(REQUIRED ACTION): Please edit the passage about the CFCC Student Fellows Program: rewrite it beginning at the words "These brand new" and stopping after "most practicing attorneys.", with "field trips" changed to "site visits".

(DOCUMENT PASSAGE):

====

One of my apprehensions in committing to law school was the adversarial process and the impact on families and children in the judicial process. The Sayra and Neil Meyerhoff Center for Families, Children and the Courts (CFCC) Student Fellows Program has been instrumental in reassuring me that my pursuit of a legal career was the right decision. Throughout this semester, my colleagues and I have learned a different side of the law grounded in Therapeutic Jurisprudence (TJ) and the Ecology of Human Development. TJ is a holistic approach that aims to address the legal and non-legal issues of clients while incorporating interdisciplinary methods to address the root issue(s) and providing the necessary resources to empower clients to regain ownership of their lives and problems. The Ecology of Human Development looks at each litigant’s environment individually to customize a solution to fit their individual needs.
These brand new concepts and programs were introduced to us through classroom discussions, guest speakers, and (my personal favorite) field trips to see these concepts in action! From guest speakers and visits to the Unified Family Court to seminar topics dealing with Preventive Law, Court Reform in Family Law, Collaborative Law, the Juvenile Justice System, and Problem Solving Courts, the CFCC Student Fellows have been exposed to a hidden side of law that I suspect is concealed from even most practicing attorneys.

====

(DATA EXTRACT):
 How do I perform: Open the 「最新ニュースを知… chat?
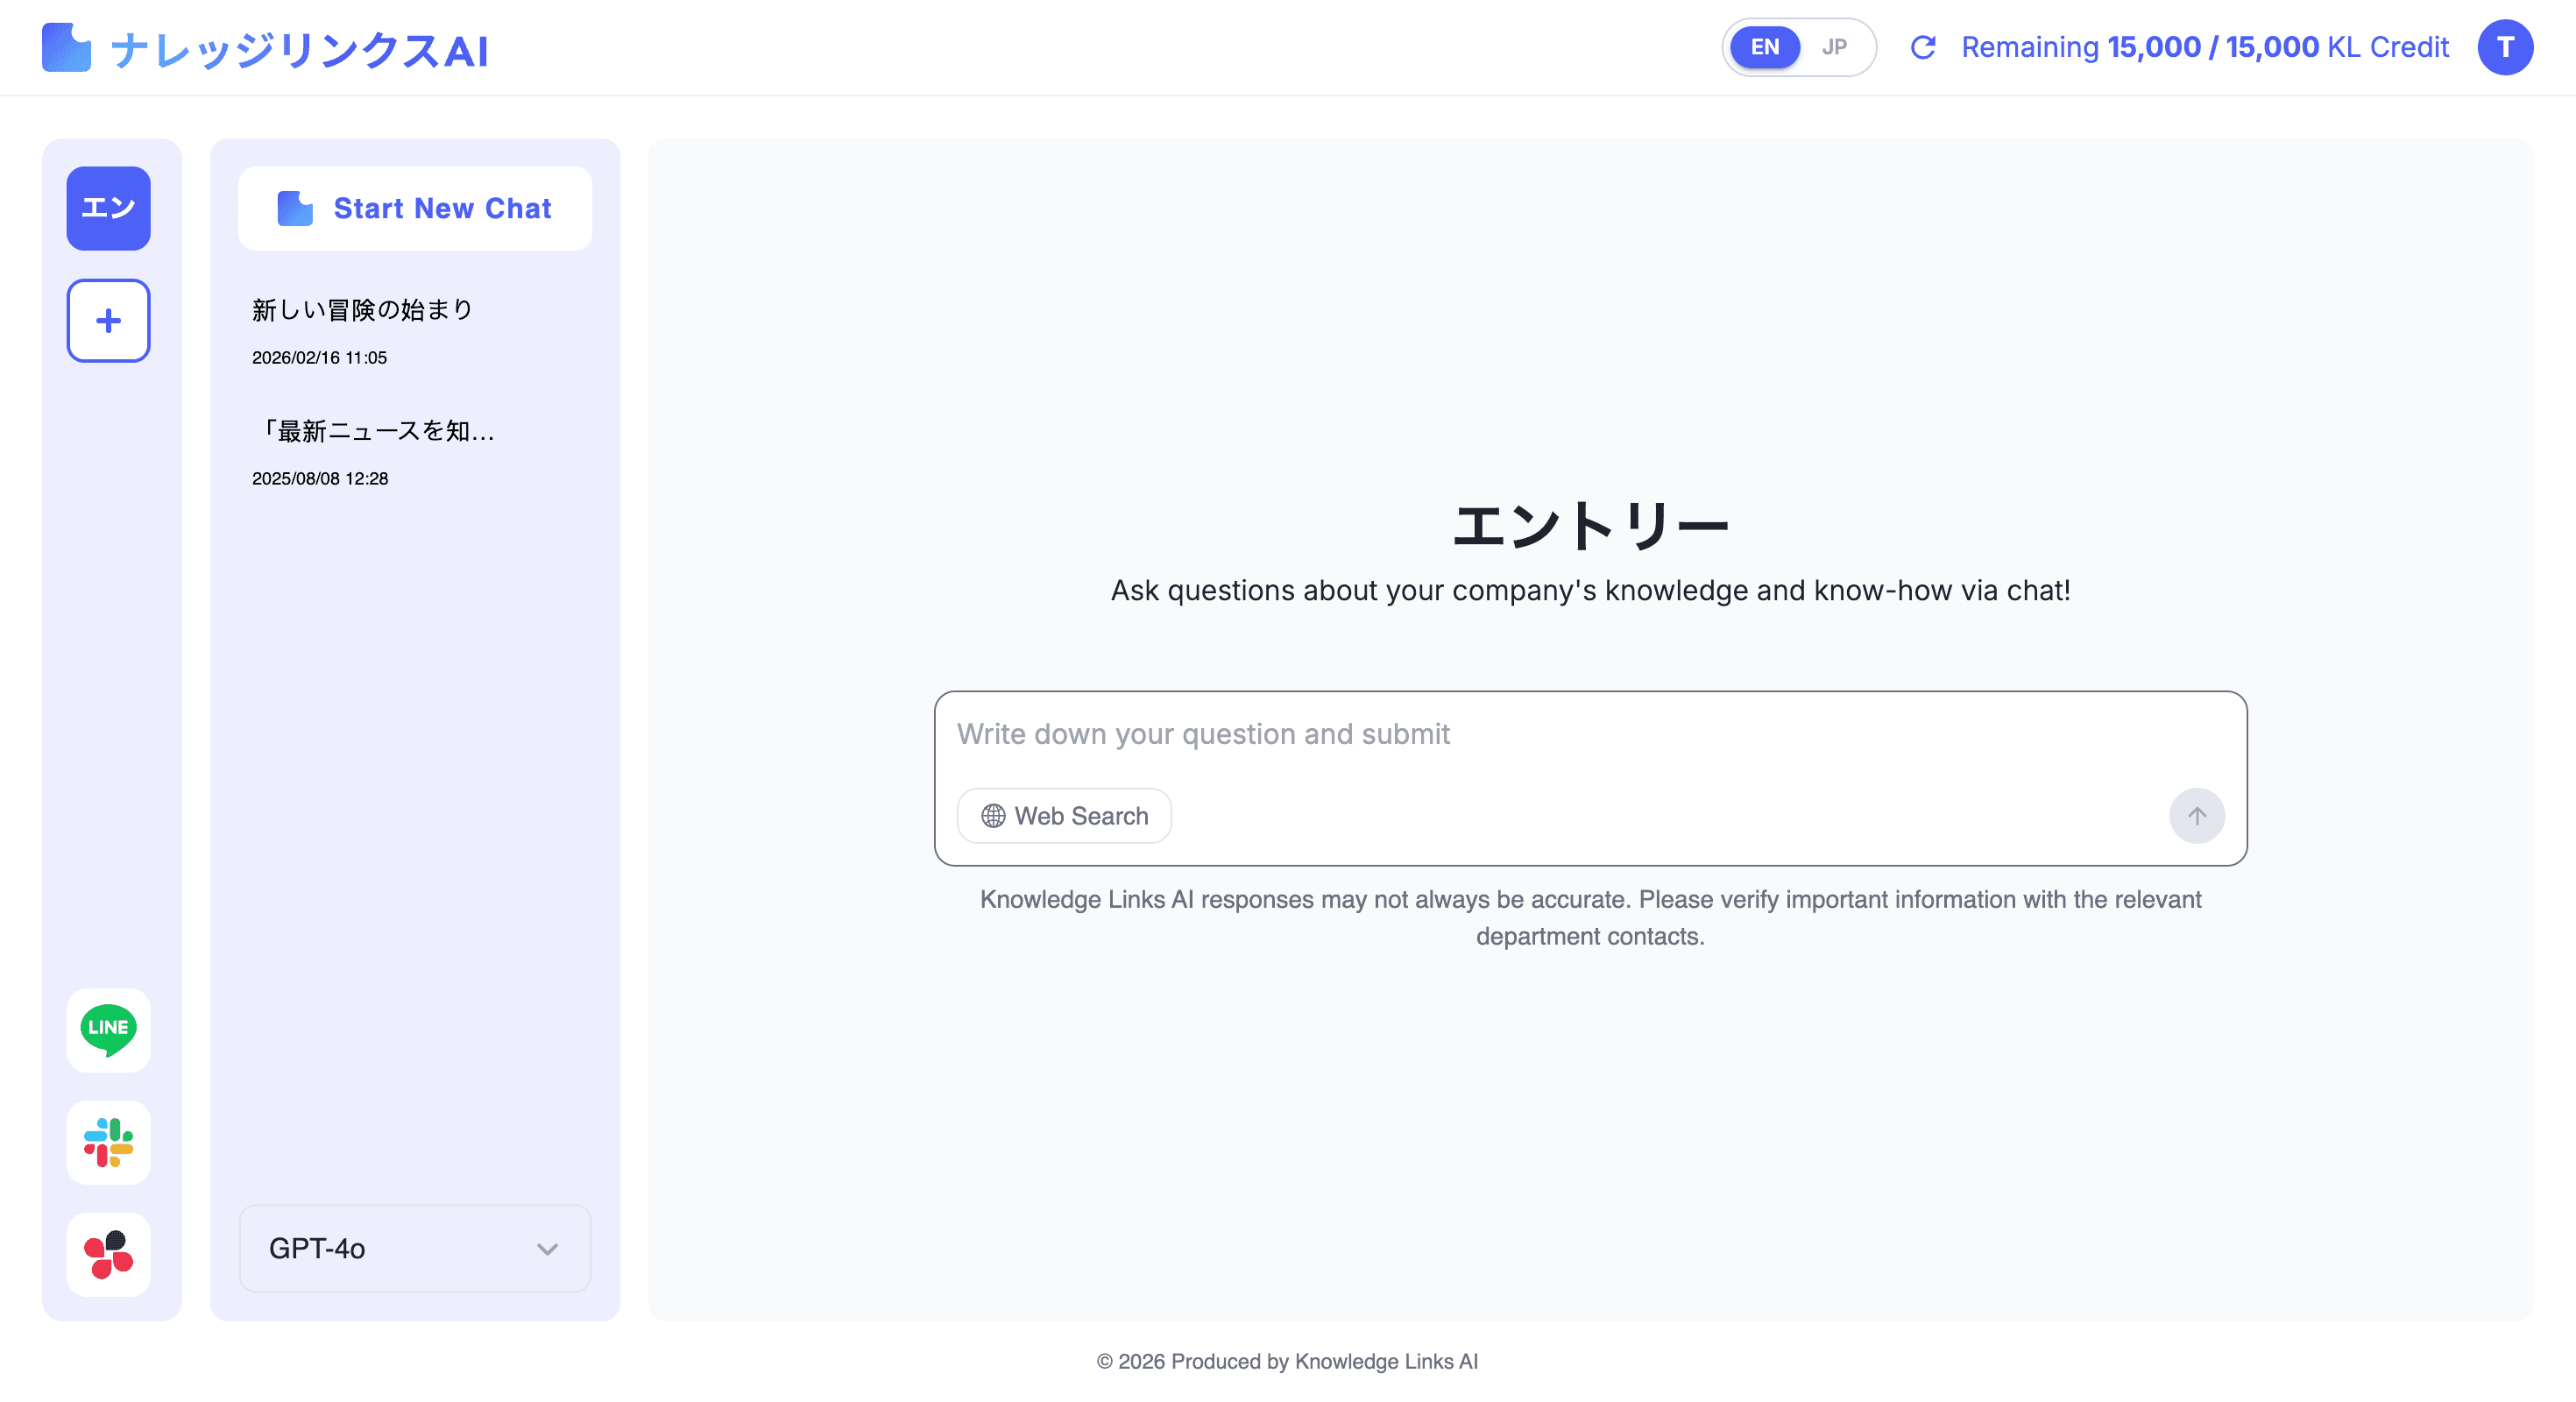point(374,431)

====

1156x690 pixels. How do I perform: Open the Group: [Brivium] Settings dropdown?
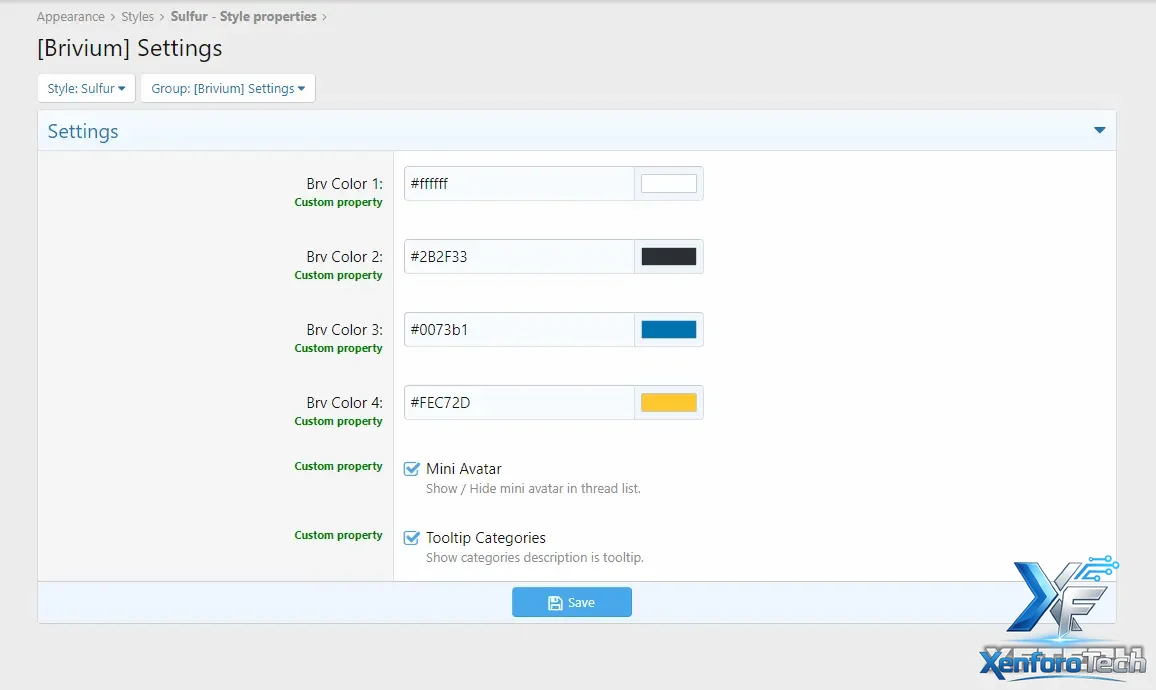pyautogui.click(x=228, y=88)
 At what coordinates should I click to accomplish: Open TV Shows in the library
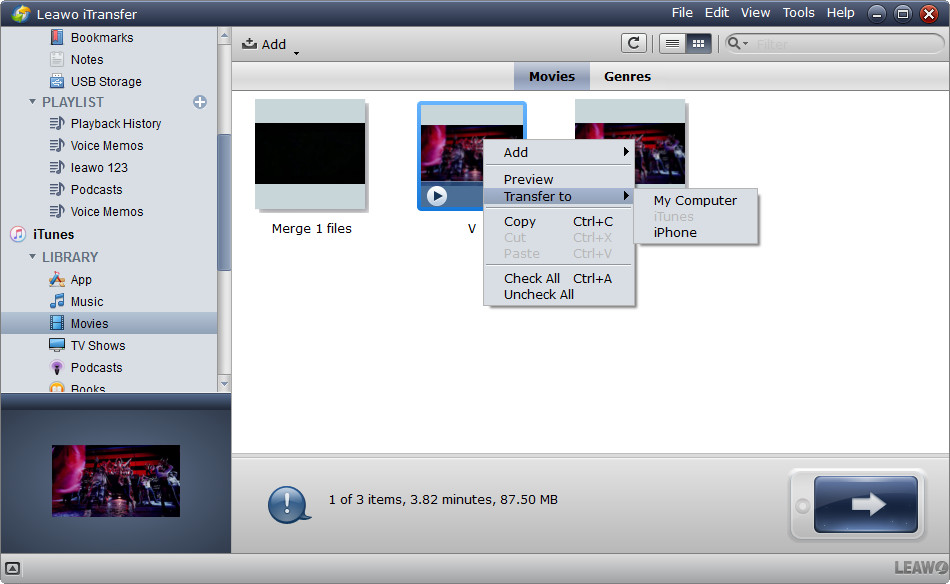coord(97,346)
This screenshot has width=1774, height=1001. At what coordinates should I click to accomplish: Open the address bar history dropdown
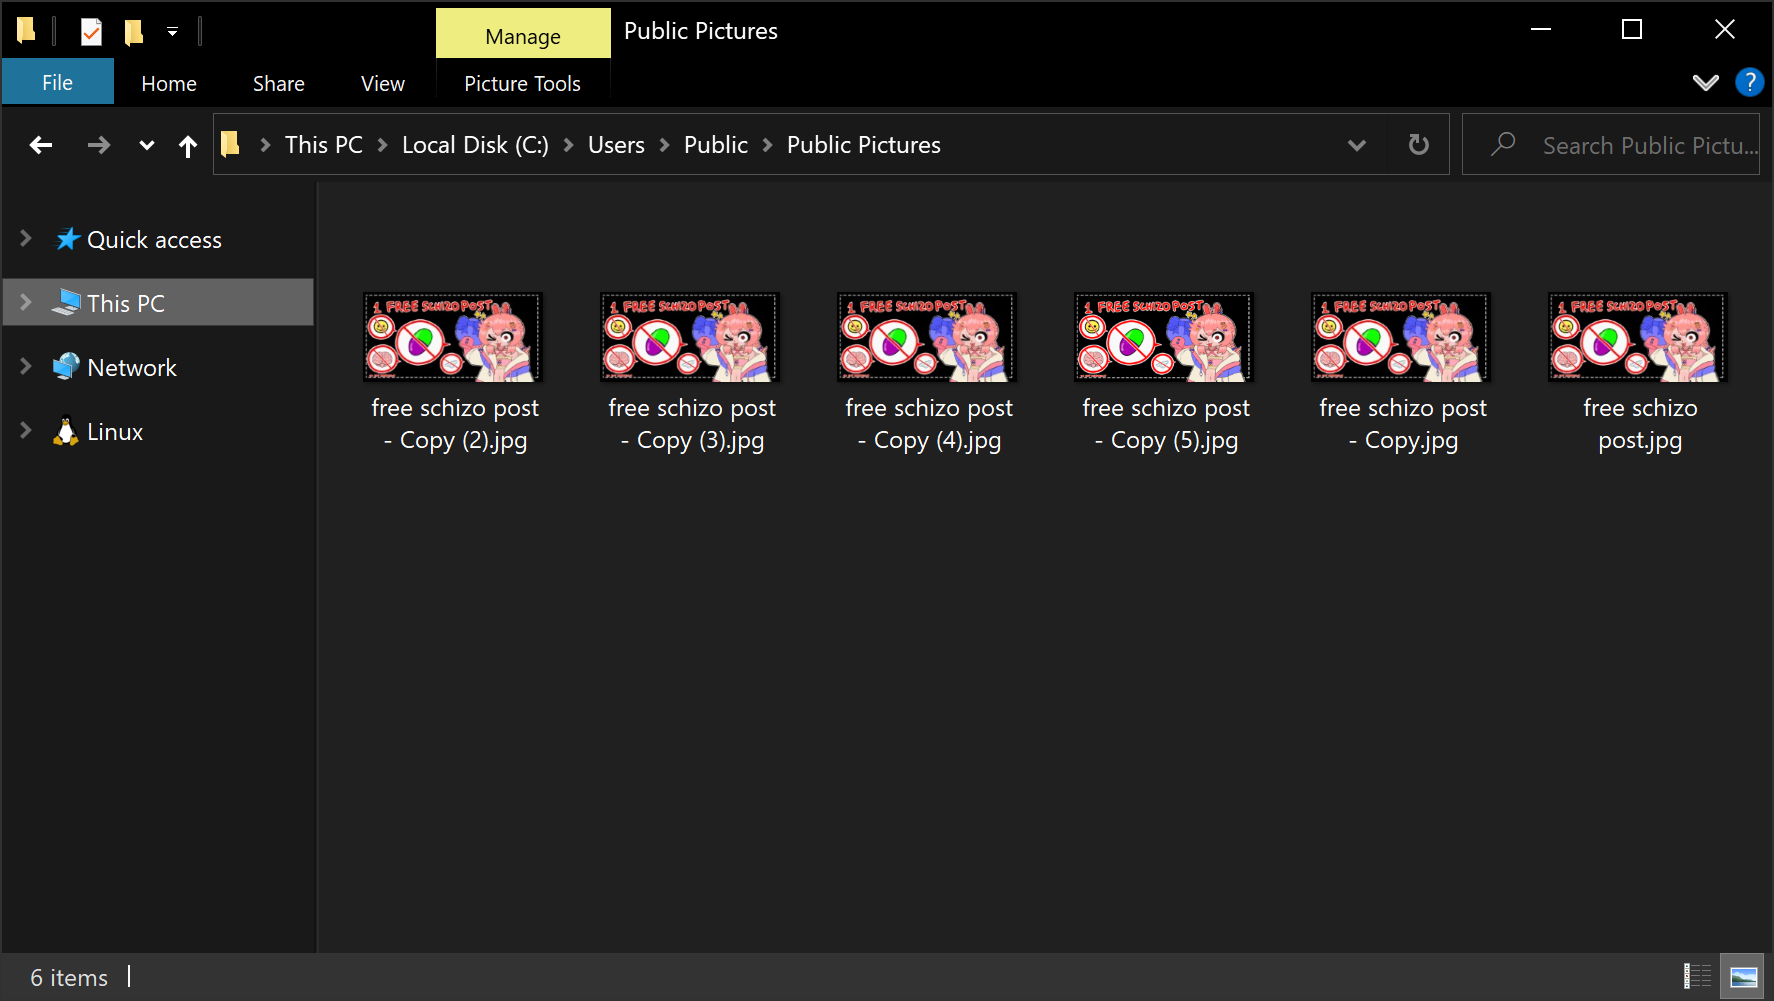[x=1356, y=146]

====

(RESPONSE BOX):
These brand new concepts and programs were introduced to us through classroom discussions, guest speakers, and (my personal favorite) site visits to see these concepts in action! From guest speakers and visits to the Unified Family Court to seminar topics dealing with Preventive Law, Court Reform in Family Law, Collaborative Law, the Juvenile Justice System, and Problem Solving Courts, the CFCC Student Fellows have been exposed to a hidden side of law that I suspect is concealed from even most practicing attorneys.